I have a question and it's never crossed my mind until today. Is agile one of the reasons why we're collecting so much technical debt?
The reality is is that it's not really anything to do with agility. It's all to do with these short timelines. If we have a two week sprint let's say and we get to the end of the sprint and we're 80% done on some of those topics, there's always pressure to get that stuff out the door if it's scrum based let's say. There's always pressure to finish, to be done. What typically happens is the undone work, the leftover stuff, gets pushed into a pile of we'll do it later and then we have the next iteration and now there's the next pressure to get the next lot of features and functionality out the door and the pile of we'll do stuff later gets bigger and bigger as we move forward. The problem is that a very typical anti-pattern that you have and I'm not saying this is everywhere but I've seen this in far too many places not to be wary of this and this is the typical silo based mentality where you have people in the team who are primarily business analysts or POs and they're pushing the requirements into the sprint. Then the developers pick up the requirements they start working on them and then they get pushed over to the testers and the team, so if we don't have a mature team, a typical anti-pattern that you see is that the testers are not as technically capable as the developers. So the testers pick up the work towards the end of the process and then when things finally stabilize, then the test automation comes in again. This is your typical anti-pattern that you see almost everywhere. If you're doing this, then you're always playing catch up and the only way to address this then is to think about shifting left and instead of testing the code, you focus on testing the requirements and that means test driven or behavior driven development or specification by example et cetera.

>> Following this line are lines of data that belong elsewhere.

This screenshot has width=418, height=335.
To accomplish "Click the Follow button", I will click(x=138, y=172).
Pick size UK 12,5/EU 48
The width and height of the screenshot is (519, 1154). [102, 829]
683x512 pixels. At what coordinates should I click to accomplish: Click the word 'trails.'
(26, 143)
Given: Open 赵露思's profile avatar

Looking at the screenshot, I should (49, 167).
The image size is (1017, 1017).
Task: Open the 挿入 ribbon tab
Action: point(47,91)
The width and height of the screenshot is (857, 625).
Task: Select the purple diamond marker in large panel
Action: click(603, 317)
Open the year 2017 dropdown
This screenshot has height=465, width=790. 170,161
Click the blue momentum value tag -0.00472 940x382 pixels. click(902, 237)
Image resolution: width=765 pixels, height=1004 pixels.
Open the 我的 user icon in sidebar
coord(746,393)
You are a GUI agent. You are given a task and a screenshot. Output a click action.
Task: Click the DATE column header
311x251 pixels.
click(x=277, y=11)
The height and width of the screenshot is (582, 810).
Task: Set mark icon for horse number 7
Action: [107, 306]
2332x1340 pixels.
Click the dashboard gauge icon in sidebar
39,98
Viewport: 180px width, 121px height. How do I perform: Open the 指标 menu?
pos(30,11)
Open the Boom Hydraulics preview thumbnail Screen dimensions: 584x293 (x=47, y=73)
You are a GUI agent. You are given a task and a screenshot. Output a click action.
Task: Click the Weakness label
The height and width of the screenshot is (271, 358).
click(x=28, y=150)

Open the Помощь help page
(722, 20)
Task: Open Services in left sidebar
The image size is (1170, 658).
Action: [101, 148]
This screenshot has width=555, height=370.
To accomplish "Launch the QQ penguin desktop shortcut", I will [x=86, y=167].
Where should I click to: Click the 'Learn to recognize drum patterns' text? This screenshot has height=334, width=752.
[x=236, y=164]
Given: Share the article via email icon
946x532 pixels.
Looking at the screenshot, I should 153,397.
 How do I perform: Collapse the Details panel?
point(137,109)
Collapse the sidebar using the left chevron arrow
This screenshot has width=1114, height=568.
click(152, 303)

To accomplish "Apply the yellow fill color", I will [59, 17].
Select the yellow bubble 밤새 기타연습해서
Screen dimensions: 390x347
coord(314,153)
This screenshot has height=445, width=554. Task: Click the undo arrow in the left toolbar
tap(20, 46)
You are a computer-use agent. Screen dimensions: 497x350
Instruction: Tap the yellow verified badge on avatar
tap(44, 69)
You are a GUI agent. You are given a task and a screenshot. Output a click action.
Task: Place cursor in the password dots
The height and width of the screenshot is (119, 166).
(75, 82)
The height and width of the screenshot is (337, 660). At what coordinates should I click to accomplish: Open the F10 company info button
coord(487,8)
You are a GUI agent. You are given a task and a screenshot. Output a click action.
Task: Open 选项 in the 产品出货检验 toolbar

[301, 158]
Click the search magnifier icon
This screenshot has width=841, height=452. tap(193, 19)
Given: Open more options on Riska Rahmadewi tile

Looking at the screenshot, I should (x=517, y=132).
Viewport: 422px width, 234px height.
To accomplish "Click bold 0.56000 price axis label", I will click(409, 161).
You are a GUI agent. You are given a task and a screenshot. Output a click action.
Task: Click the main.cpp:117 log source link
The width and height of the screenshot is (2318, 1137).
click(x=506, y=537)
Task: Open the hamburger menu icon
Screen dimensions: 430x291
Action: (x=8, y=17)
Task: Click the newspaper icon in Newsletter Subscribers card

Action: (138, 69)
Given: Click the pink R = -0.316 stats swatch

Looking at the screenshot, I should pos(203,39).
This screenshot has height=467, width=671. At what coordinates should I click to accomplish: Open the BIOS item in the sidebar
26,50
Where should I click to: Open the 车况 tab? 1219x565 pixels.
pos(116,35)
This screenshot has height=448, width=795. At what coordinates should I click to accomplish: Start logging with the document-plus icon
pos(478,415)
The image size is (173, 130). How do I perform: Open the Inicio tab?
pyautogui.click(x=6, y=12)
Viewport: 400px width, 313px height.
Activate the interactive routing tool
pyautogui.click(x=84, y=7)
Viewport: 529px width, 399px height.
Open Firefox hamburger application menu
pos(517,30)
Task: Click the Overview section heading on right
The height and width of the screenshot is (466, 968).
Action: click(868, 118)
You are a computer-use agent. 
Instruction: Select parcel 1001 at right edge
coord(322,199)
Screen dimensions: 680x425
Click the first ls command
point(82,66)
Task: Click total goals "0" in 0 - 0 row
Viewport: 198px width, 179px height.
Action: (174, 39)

Yeah, because if testers are testing somewhere close to the end of the sprint then they better not find any problems, because the sprint is about to finish.
They're disincentivized to find problems. The reality is at this point in time their tests are the most expensive. They're the most fragile and they offer the least value back into the team. You want those tests to be running right from the start as the development is working. Those tests should run red until they run green. Once they run green, they should always run green and there should be this constant feedback. If you've got that basic check in place, then you can always think about how you would exploratively or qualitatively work around that test cases and build it up and so on.
You're calling out TDD and BDD separately. Why are you doing that?
In my opinion, they're two different disciplines. Basically when it comes to software development or at least assessing what you've got, that you've got a top down approach which means from requirements and specifications and you have a bottom up approach which means code and so forth. So for me TDD is the bottom up approach. That's focusing at a unit test level. This is a design practice which is focused around making your code focused and efficient. But the problem is is that you can have a hundred percent unit test coverage using TDD and TDD is the only way that you can really get a hundred or close to a hundred percent unit test coverage and still the application doesn't do what you want it to do. So, TDD is testing are things working correctly but they're not testing if you're doing the correct things, which is what you require from a top down approach. So a top down approach implies BDD or specification by example which means now you want to test or prove that the behavior of your system is as expected. Now we're talking about a black box. We put input into that black box and we expect the system to behave in a certain way. This is a much more business driven perspective. This is typically what a business wants. They want to validate. They don't really care how a system works per se. What they want to validate is the system works as they expect it to work or as requested or as paid for. For me they're two very different disciplines. They're very obviously consistent but they're two sides of the same coin. The problem with the TDD approach is because it's at a unit test level. It's sometimes very difficult to assign a business value to one of those test cases. Because you are testing at a very low level, at a function or a method level, it's sometimes almost impossible to assign a business value. Whereas when you're talking about BDD, your buy or acceptance test driven development or whichever way you want to think about it, you're basically saying I want my system to behave in a certain way. I want my system to behave in a certain way because of a functionality or a feature that I place business value on I've requested this feature, so therefore it makes it much easier to have that kind of relationship back to the value of the system.
How often do you think that, at least the companies you work with or the teams you work with, how often do they trust their tests? How often do they ask to rerun the pipelines that run tests?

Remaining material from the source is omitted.